Re: Swapping a disk without degrading an array

Neil Brown <neilb@xxxxxxx> · Fri, 29 Jan 2010 22:19:04 +1100

On Mon, 25 Jan 2010 13:11:15 +0100
Michał Sawicz <michal@xxxxxxxxxx> wrote:

> Hi list,
> 
> This is something I've discussed on IRC and we achieved a conclusion
> that this might be useful, but somewhat limited use-case count might not
> warrant the effort to be implemented.
> 
> What I have in mind is allowing a member of an array to be paired with a
> spare while the array is on-line. The spare disk would then be filled
> with exactly the same data and would, in the end, replace the active
> member. The replaced disk could then be hot-removed without the array
> ever going into degraded mode.
> 
> I wanted to start a discussion whether this at all makes sense, what can
> be the use cases etc.
> 

As has been noted, this is a really good idea.  It just doesn't seem to get
priority.  Volunteers ???

So time to start:  with a little design work.
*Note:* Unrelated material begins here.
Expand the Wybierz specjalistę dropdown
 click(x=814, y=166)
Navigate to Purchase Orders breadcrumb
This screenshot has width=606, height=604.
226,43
1/ The start of the array *must* be recorded in the metadata.  It we try to
   create a transparent whole-device copy then we could get confused later.
   So let's (For now) decide not to support 0.90 metadata, and support this
   in 1.x metadata with:
     - a new feature_flag saying that live spares are present
     - the high bit set in dev_roles[] means that this device is a live spare
       and is only in_sync up to 'recovery_offset'

2/ in sysfs we currently identify devices with a symlink
     md/rd$N -> dev-$X
   for live-spare devices, this would be
     md/ls$N -> dev-$X

3/ We create a live spare by writing 'live-spare' to md/dev-$X/state
   and an appropriate value to md/dev-$X/recovery_start before setting
   md/dev-$X/slot

4/ When a device is failed, if there was a live spare is instantly takes
   the place of the failed device.

5/ This needs to be implemented separately in raid10 and raid456.
   raid1 doesn't really need live spares  but I wouldn't be totally against
   implementing them if it seemed helpful.

6/ There is no dynamic read balancing between a device and its live-spare.
   If the live spare is in-sync up to the end of the read, we read from the
   live-spare, else from the main device.

7/ writes transparently go to both the device and the live-spare, whether they
   are normal data writes or resync writes or whatever.

8/ In raid5.h struct r5dev needs a second 'struct bio' and a second
   'struct bio_vec'.
   'struct disk_info' needs a second mdk_rdev_t.

9/ in raid10.h mirror_info needs another mdk_rdev_t and the anon struct in 
   r10bio_s needs another 'struct bio *'.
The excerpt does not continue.